Migration- Ces recommandations fortes de la Société civile l'Etat du Sénégal

Africaleadnews – (Sénégal) Le cadre des organisations de la société civile sur la gouvernance migratoire centrée sur les défis et priorités du Sénégal, appuyé par la Fondation Heinrich Böll et Osiwa, a organisé ce lundi un point de presse à Dakar. A cette occasion, la note contributive a été présentée. Elle renferme deux propositions faites à l’État qui fera le choix du modèle le plus adapté et le plus en adéquation avec ses choix institutionnels et administratifs.

La politique migratoire à repenser doit permettre de réfléchir sur le cadre institutionnel le plus optimal pour le Sénégal. Plusieurs pistes peuvent être explorées pour la mise en place du modèle le plus adapté par rapport à la vision que l’État compte avoir mais aussi en fonction des priorités qu’il souhaite mettre en exergue et des ressources qui seront mobilisées pour la réalisation de la politique migratoire.
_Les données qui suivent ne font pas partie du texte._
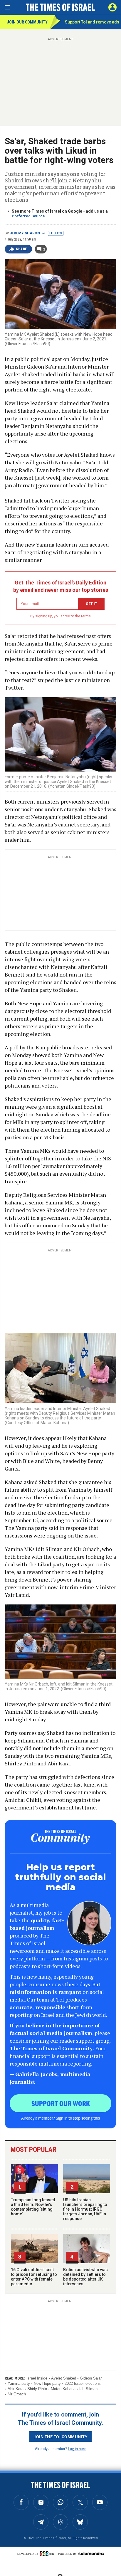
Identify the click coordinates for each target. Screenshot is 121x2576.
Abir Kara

Deux propositions à l’État qui fera le choix du modèle le plus adapté et le plus en adéquation avec ses choix institutionnels et administratifs : D’abord, en cas de rétablissement du poste de premier ministre, la primature pourrait ainsi devenir l’instance de coordination de l’action gouvernementale dans le domaine migratoire. Cette structure servirait ainsi de lieu de coordination des interventions et elle aura aussi pour mandat de fournir des conseils avisés au gouvernement pour des interventions appropriées et efficaces dans le domaine
migratoire.

Ensuite, la mise sur pied d’un ministère des Sénégalais de l’extérieur et des Affaires de la migration. La création d’une telle structure avec une feuille de route clairement établie, des responsabilités institutionnelles bien dénies et les moyens conséquents serait un pas très important en matière de gouvernance des questions migratoires. Créer un ministère des Sénégalais de l’extérieur et des Affaires de la migration serait à la hauteur du poids démographique et de la contribution socio-économique de la diaspora et des étrangers installés au Sénégal.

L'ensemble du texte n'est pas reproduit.